Chi può lavorare come badante in Svizzera
Non serve un diploma specifico obbligatorio per svolgere mansioni di assistenza di base (compagnia, aiuto domestico, supporto nelle attività quotidiane), ma un attestato di cura o un'esperienza documentata come ausiliaria socio-assistenziale (OSS in Italia, o formazioni equivalenti) aumenta sensibilmente le possibilità di essere selezionati dalle famiglie e dalle agenzie.
Per le mansioni infermieristiche vere e proprie (somministrazione farmaci, medicazioni), invece, è necessario un titolo riconosciuto e, in alcuni casi, un riconoscimento della Croce Rossa Svizzera per i diplomi esteri.

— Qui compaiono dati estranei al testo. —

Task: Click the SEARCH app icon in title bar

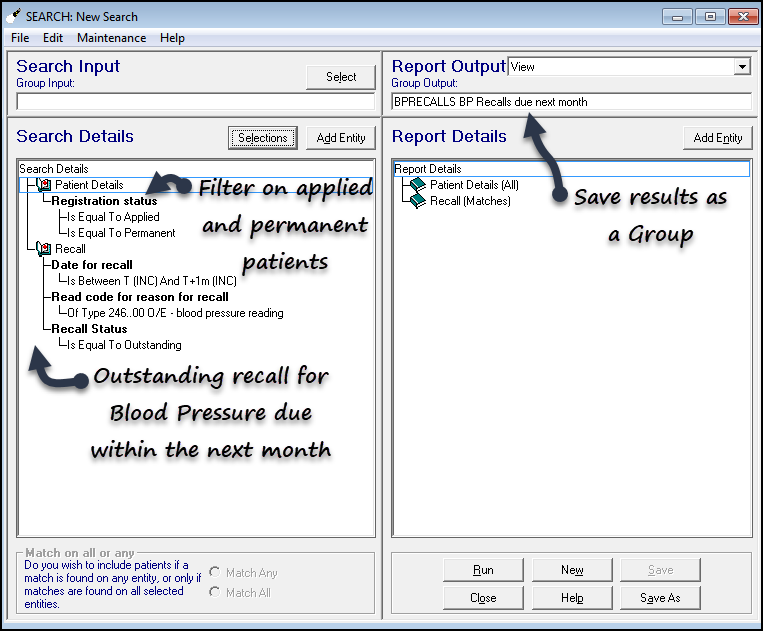Action: [15, 16]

Permesso di soggiorno e di lavoro
Chi risiede all'estero e lavora in Ticino ha generalmente bisogno di un permesso G (frontaliero), se risiede in Italia entro la fascia di confine e rientra quotidianamente o settimanalmente al proprio domicilio. Chi si trasferisce stabilmente in Svizzera necessita invece di un permesso B o L a seconda della durata del contratto. Cittadini UE/AELS godono di una procedura semplificata rispetto a cittadini extra-UE, per i quali le quote annuali sono più restrittive.
I documenti da preparare
• Documento d'identità o passaporto valido
• Certificato di buona condotta / estratto casellario giudiziale
• Eventuali attestati di formazione socio-sanitaria
• Referenze di precedenti esperienze lavorative
• Certificato medico di idoneità (richiesto da alcune agenzie)
Come muovere i primi passi
Il modo più rapido per iniziare è candidarsi presso agenzie di collocamento specializzate in assistenza domiciliare, che verificano i requisiti e propongono famiglie compatibili con il proprio profilo. In alternativa, è possibile rispondere ad annunci diretti di famiglie, ma in questo caso è consigliabile richiedere sempre un contratto scritto conforme al Contratto Collettivo di Lavoro (CCL) dell'economia domestica del cantone di riferimento, per evitare situazioni di lavoro irregolare.
Errori comuni da evitare
Il più frequente è iniziare a lavorare senza un contratto scritto o con condizioni verbali generiche: in caso di controversie, questo espone sia il caregiver sia la famiglia a rischi legali e assicurativi. È sempre preferibile chiarire fin dal primo colloquio orario di lavoro, giorni di riposo, mansioni incluse e modalità di pagamento dei contributi sociali.
Le informazioni riportate hanno scopo puramente informativo e non sostituiscono una consulenza professionale. Per informazioni aggiornate consulta le fonti ufficiali o rivolgiti a un consulente qualificato.